Me: I didn't. Apple installs it automatically with iTunes now. Very controversial. Hope you're feeling well.
W: Thanks for telling me that. I'm sorry. How r u feeling?
Me: Feeling good. Enjoyed recovery group and I'm hanging with new friends at Starbucks. Wanna hit Village Burger? I'm right next door.
W: I'm in Houston, thanks though.
Me: He he I know, was just kidding. I'll always remember when we first went there on Valentines.
- of course I know that W is in Houston. Guess she couldn't tell I was kidding.

W: Dork.
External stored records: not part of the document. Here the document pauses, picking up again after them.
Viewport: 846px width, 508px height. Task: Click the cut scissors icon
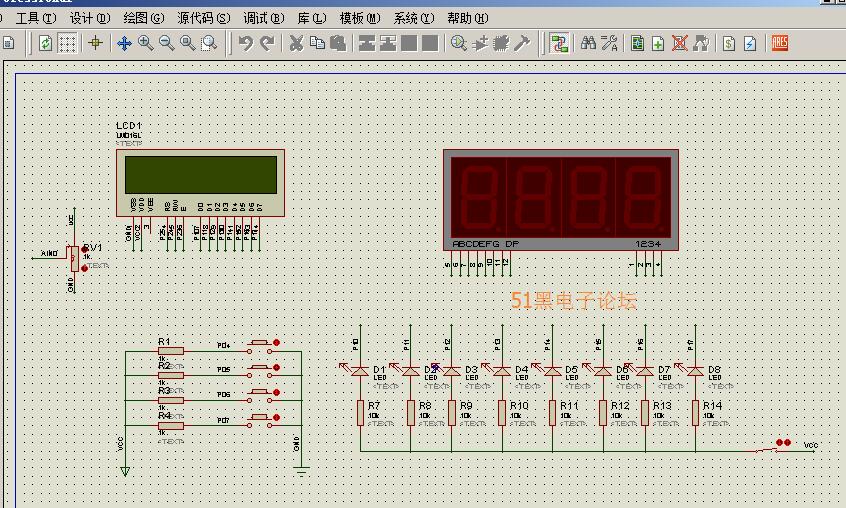296,43
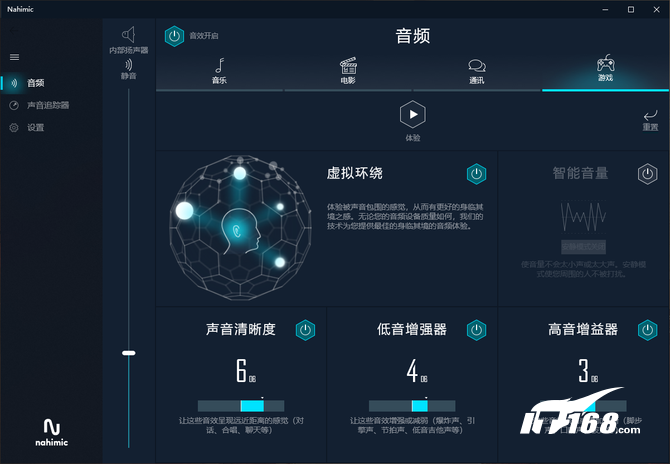
Task: Click the vertical volume slider handle
Action: click(128, 353)
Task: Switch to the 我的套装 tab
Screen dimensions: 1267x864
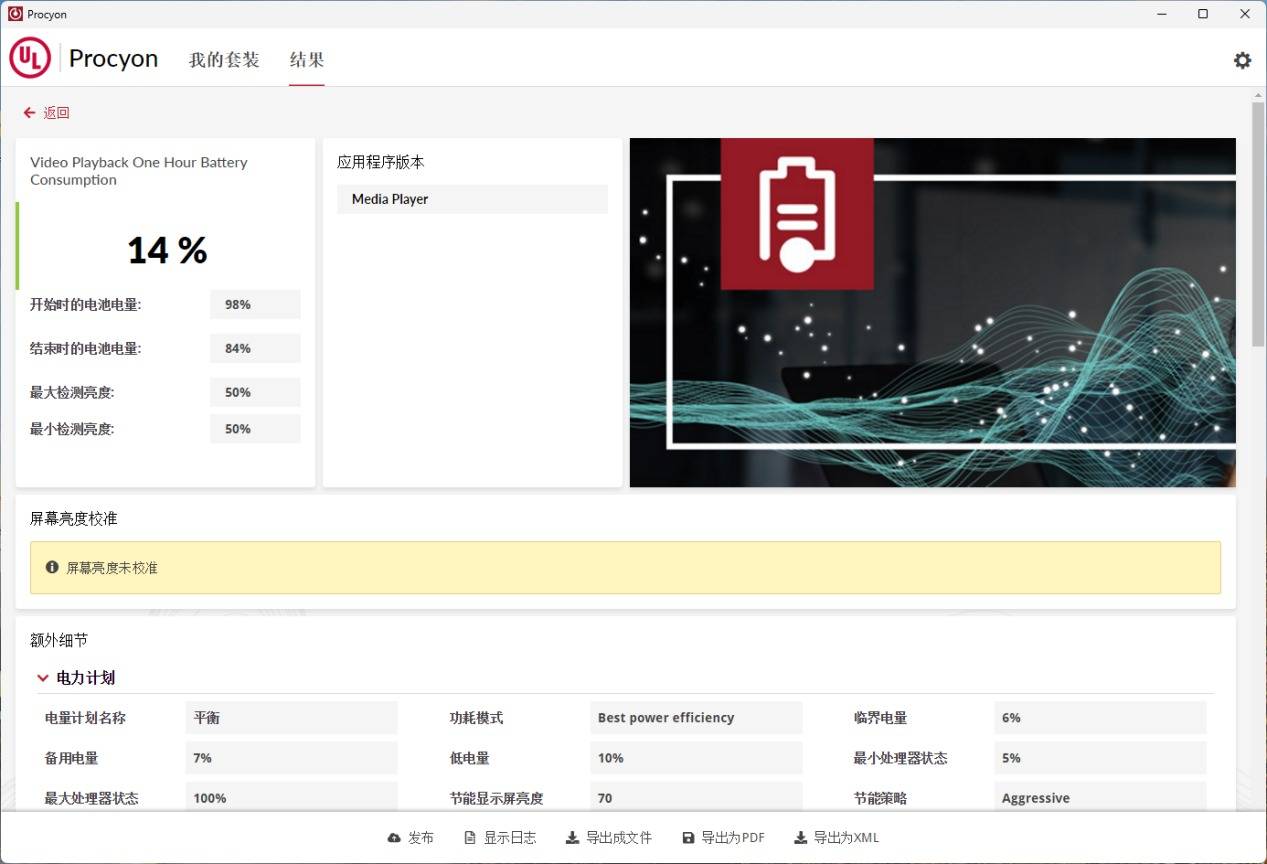Action: pos(224,60)
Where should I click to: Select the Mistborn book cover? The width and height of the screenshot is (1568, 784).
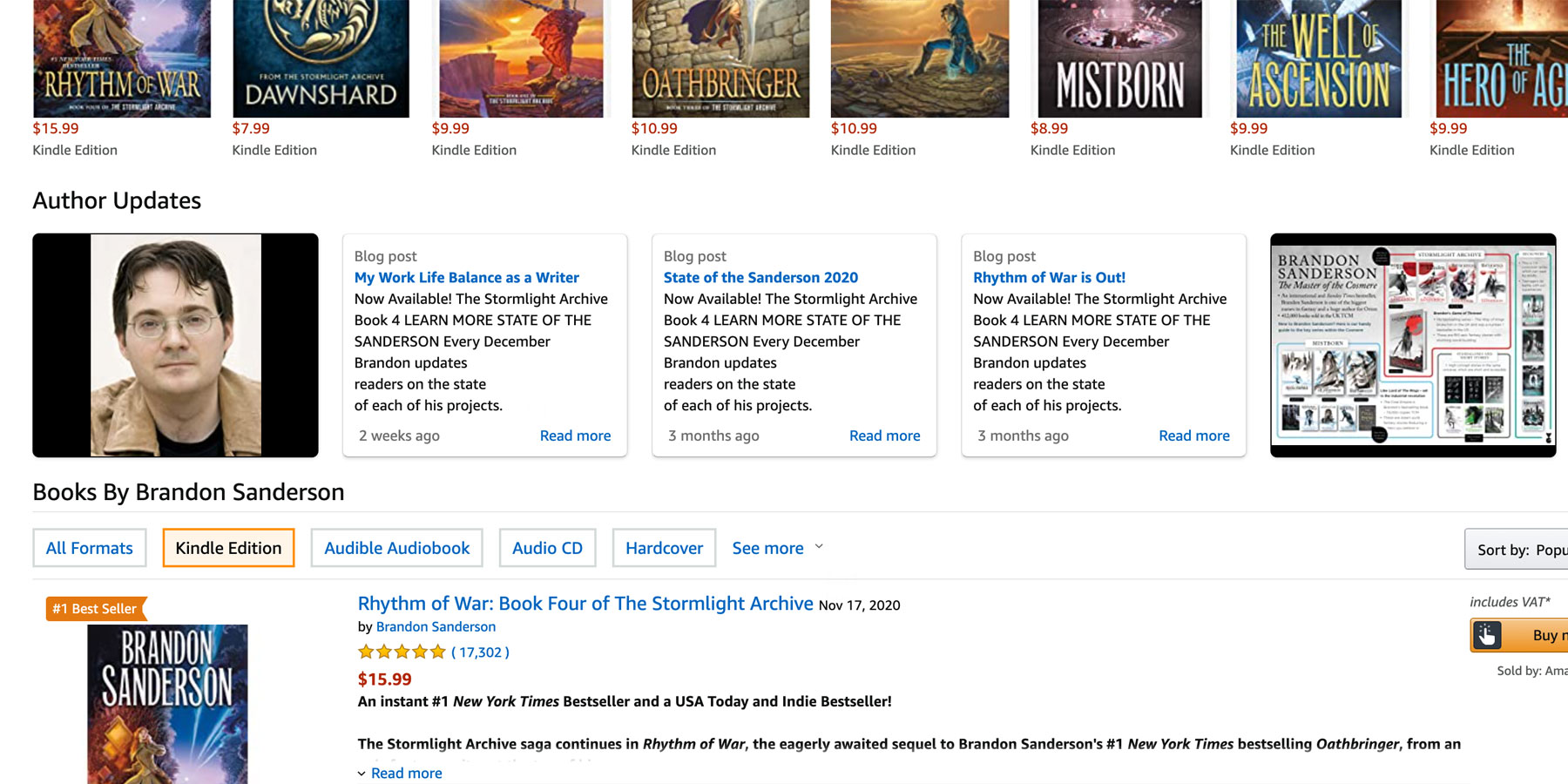[1120, 57]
I am making sweet potato fries tomorrow... can't wait.
Me: Mmmm, that sounds good. Sweet potato fries sounds like some southern black woman in the kitchen. LOL.
- again this was a joke (didn't mean to sound racist either). W loves the sweet potato fries at that place.

W: those fries make me think of Village Burger. Is this Jon Webster?
Me: yes, why?
W: That didn't sound like you. Watch "Meet the Browns" if u get a chance. I'm still laughing days later. I e-mailed u something this evening. G'night.
Me: Cool, thanks for the movie tip.

- checked my e-mail, and it was a funny joke from W. Overall, I was in a good mood during the exchange, maybe joked around too much but it caught her off guard. Which may be good? Reading and journaling this I'm actually encouraged by the interaction.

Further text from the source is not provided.